Electronic Theses and Dissertations

"The All-Seeing Eye is Upon You": Racialized Religious and Sacralized Spiritual Spaces in Antebellum Northeast Mississippi

Justin Isaac Rogers, University of Mississippi

Abstract

During the antebellum era, white people and enslaved people of Northeast Mississippi ascribed multiple and often contradictory meanings to religious and spiritual spaces. Resistance to day-to-day racialized oppression in work and religious settings simultaneously showed how white people's restrictions shaped enslaved people's interpretations of Christianity, as well as how enslaved people shaped the boundaries of religious and spiritual spaces in antebellum Northeast Mississippi. Through the discourse of the family, evangelicals created a social hierarchy that assigned specific gender and racial roles for white men and women, as well as enslaved men and women. White evangelicals defended enslavement as compatible with Christianity but debated the religious instruction of enslaved people.
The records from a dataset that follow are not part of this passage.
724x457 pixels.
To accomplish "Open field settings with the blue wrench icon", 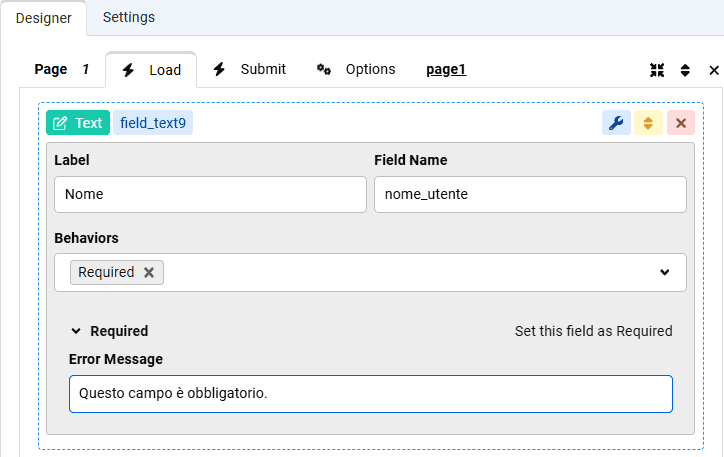I will [x=616, y=123].
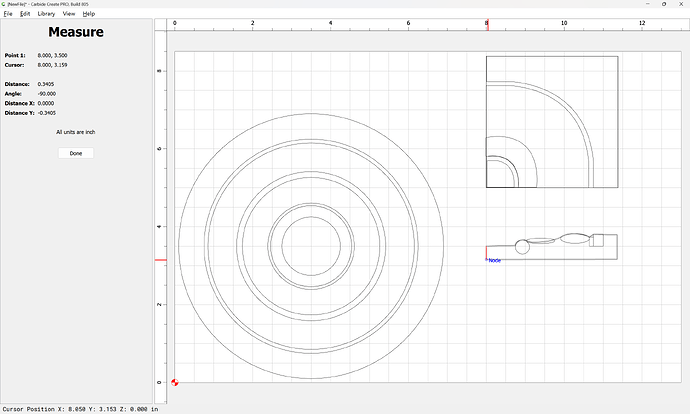The height and width of the screenshot is (414, 690).
Task: Open the Library menu
Action: pyautogui.click(x=46, y=14)
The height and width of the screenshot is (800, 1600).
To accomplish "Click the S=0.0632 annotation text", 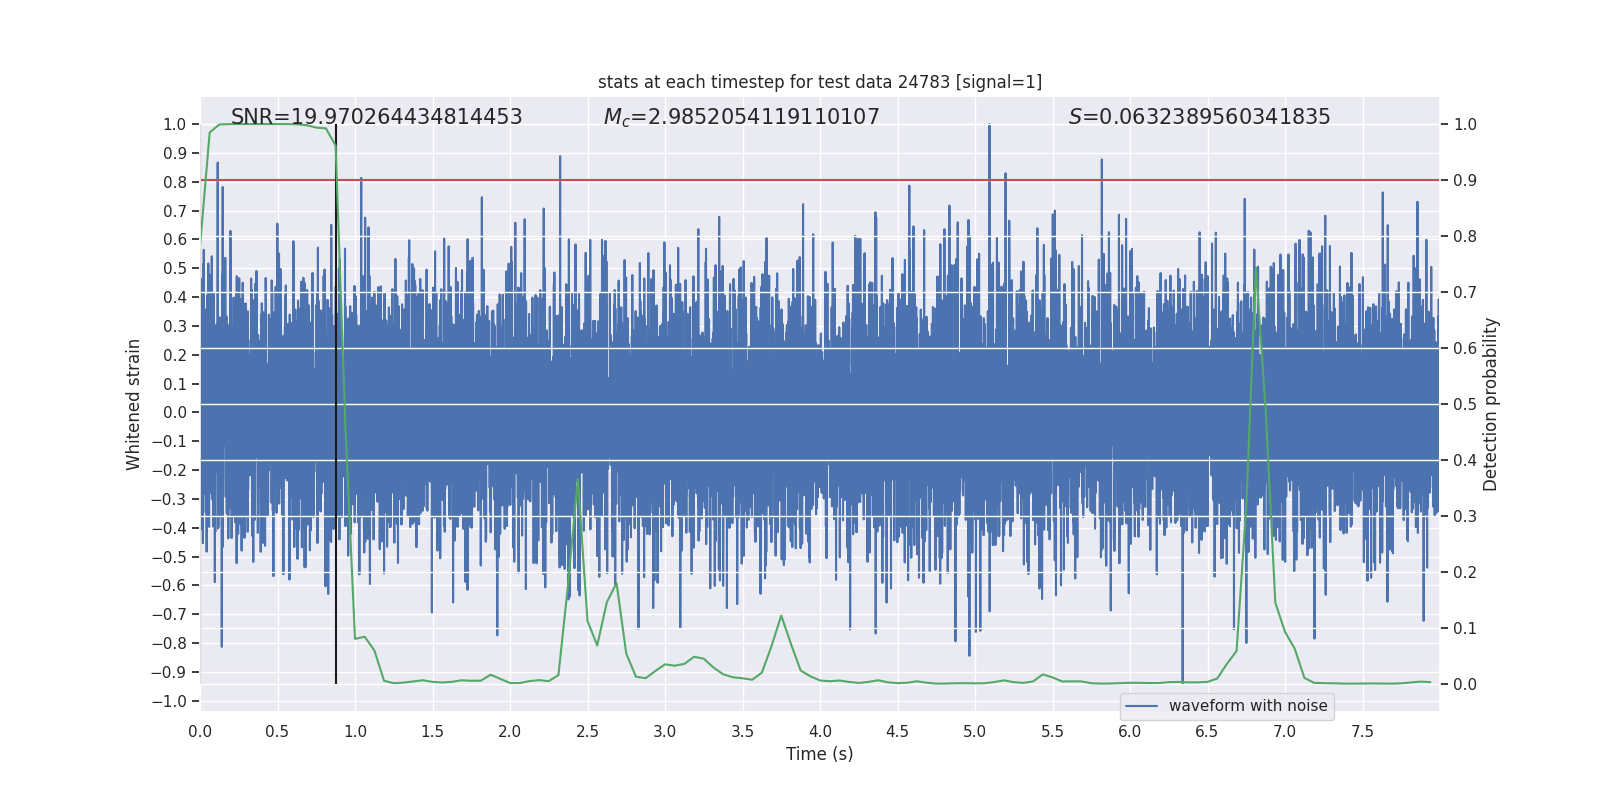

While slaveholders feared that the religious instruction of enslaved people would undermine their own authority, black people knew that education provided the key to emancipation from white-controlled spaces. Although slaveholders controlled the forms of visible religious activity, enslaved people often shared religious spaces with white evangelicals through the 1850s. Illicit gatherings contested plantation spaces and afforded enslaved people the opportunity to strengthen community ties, appropriate time and space for themselves, express creativity, and combine evangelical teaching with their own messages of liberation. The overriding of plantation order empowered enslaved people but also risked discovery in a space constantly subjected to the white gaze. Communication with the spiritual world showed how enslaved people linked African and Anglo systems of belief and transcended the physical boundaries imposed by white people to occupy a spiritual plane.